According to a new CNN poll around two-thirds of blacks asked indicated that they believed Martin Luther King Jr.’s dream had been fulfilled (h/t RaceWire). This is a marked increase (up from 34% ) who indicated similar feelings in a poll taken in March, 2008. Now compare that to whites who only had a small increase from 35% to 46%.
I shared the graph I created from these findings with students in my Ethnic & Race Relations course (hello students who are reading this!).
Prior to sharing these results, I talked about the media discussion of America as post-racial. They listened to the statement by NPR’s Daniel Schorr. I showed this clip from CNN’s coverage (opens YouTube video) of the election (h/t Sociological Images). I also passed around The New York Times from the day after the election which announced: “OBAMA Racial Barrier Falls in Decisive Victory.” I then asked students: are we in a post-racial society?
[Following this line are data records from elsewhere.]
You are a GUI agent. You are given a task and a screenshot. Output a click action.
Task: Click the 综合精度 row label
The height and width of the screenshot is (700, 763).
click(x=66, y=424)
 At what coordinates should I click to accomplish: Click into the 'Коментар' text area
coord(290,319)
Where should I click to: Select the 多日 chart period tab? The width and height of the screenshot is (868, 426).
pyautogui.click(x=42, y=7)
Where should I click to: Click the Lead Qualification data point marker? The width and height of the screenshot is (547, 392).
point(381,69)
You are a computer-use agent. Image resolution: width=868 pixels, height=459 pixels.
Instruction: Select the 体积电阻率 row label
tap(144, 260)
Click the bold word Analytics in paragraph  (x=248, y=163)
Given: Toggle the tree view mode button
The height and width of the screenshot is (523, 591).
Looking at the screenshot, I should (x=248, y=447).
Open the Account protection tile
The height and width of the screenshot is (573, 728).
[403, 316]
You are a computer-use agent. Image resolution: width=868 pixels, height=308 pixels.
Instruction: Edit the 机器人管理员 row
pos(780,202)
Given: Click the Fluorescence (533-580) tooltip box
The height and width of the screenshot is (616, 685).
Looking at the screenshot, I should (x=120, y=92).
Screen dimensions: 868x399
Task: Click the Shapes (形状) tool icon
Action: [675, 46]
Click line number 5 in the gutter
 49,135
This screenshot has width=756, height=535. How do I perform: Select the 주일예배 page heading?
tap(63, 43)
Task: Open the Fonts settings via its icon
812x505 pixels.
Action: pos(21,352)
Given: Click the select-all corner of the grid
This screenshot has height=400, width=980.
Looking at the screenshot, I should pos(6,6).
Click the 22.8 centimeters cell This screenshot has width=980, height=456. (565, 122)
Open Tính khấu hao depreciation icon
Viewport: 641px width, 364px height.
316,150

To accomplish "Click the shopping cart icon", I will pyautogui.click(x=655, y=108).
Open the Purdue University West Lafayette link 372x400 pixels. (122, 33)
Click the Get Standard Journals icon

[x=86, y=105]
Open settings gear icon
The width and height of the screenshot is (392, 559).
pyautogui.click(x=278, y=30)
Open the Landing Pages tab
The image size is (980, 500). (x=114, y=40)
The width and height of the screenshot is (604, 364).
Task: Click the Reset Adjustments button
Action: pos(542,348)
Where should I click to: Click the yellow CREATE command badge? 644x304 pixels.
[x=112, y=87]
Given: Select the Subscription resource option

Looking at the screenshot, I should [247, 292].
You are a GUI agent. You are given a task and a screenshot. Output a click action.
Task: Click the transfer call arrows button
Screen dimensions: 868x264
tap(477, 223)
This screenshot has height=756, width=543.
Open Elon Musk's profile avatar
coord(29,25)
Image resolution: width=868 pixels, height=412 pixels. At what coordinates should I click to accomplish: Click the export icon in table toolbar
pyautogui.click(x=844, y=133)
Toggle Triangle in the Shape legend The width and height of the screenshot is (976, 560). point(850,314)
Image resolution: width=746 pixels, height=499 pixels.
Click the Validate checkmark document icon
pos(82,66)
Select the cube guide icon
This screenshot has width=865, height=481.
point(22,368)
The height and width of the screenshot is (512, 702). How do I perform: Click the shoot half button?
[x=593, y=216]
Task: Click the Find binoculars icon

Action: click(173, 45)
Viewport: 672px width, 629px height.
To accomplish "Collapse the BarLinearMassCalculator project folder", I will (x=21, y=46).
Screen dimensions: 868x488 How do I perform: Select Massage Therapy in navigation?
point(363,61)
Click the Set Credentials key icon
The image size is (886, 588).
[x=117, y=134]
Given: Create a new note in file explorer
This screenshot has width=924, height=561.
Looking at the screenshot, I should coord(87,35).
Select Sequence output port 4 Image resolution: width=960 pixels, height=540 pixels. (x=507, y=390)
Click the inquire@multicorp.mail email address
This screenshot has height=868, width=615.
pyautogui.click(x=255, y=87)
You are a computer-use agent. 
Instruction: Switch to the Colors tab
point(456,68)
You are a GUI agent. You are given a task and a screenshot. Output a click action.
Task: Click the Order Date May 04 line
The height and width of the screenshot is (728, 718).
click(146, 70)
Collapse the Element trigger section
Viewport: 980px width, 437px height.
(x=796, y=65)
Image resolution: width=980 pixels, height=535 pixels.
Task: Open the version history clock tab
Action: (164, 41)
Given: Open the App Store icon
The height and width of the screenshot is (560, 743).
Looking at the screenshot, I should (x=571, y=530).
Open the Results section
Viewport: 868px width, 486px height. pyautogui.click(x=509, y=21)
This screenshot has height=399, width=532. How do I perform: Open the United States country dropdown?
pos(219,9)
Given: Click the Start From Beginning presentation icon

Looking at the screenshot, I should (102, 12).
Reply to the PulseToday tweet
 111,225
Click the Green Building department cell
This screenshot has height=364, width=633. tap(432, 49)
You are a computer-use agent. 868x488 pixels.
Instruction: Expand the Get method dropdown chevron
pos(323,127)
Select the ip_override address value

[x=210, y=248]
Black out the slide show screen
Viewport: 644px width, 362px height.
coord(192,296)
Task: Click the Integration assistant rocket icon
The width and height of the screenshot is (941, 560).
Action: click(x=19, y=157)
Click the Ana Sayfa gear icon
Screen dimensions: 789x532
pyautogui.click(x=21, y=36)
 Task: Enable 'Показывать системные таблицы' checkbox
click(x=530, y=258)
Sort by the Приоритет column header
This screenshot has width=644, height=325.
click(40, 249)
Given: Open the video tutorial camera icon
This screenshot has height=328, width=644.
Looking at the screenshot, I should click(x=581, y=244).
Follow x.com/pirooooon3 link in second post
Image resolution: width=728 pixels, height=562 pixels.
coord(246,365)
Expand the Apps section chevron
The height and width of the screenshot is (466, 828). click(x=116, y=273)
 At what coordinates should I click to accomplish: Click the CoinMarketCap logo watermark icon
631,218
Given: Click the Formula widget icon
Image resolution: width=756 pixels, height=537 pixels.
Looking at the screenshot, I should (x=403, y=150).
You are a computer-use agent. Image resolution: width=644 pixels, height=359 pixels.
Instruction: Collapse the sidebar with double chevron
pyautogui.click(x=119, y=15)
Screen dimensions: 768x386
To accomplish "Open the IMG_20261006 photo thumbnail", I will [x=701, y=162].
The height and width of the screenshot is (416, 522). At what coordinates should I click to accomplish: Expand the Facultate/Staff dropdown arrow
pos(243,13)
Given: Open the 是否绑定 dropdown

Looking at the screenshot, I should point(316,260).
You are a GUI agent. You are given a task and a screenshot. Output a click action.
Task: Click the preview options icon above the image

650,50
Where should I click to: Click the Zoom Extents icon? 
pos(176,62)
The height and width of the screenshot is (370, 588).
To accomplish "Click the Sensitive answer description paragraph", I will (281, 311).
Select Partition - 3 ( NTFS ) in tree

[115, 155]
There were a lot of really thoughtful answers. One student asked if it was post-racial (race no longer matters) or post-racist (no longer racist) – indicating we were not the first but moving towards the second. Another pointed out the generational differences, younger whites voted for Obama in large numbers. Still others noted that it seems with his victory that we are judging now on character and not based on race. Largely, the white students in the class gave voice to the opinion that we were NOT post-racial, while the minority students argued that we were (although one young lady had not made up her mind – fair enough, in my opinion). (Of course, students reading this, feel free to comment below about what you think if I misrepresented you).
The remaining class time was spent discussing and showing examples of personal levels of racism (such as Obama bucks, sock monkeys, statements that B.H.O. is a terrorist and the assumptions about Muslims and Arabs these stereotypes reveal). We also discussed Nas’ Black President. At the end, I returned to structural racism and historical causes as the main reasons we are not, and will not soon be, “post-racial” – reasons we will explore in the coming weeks.
Here is the question: Why the difference in perceptions between blacks and whites on the question of fulfilling MLK’s dream? We weren’t sure. We explored the idea of the front stage and back stage as discussed so well by Picca and Feagin. I similarly mentioned Tim Wise’s discussion of white bonding that he brings up in White Like Me (a book we’ll be reading later in the semester). What do you think?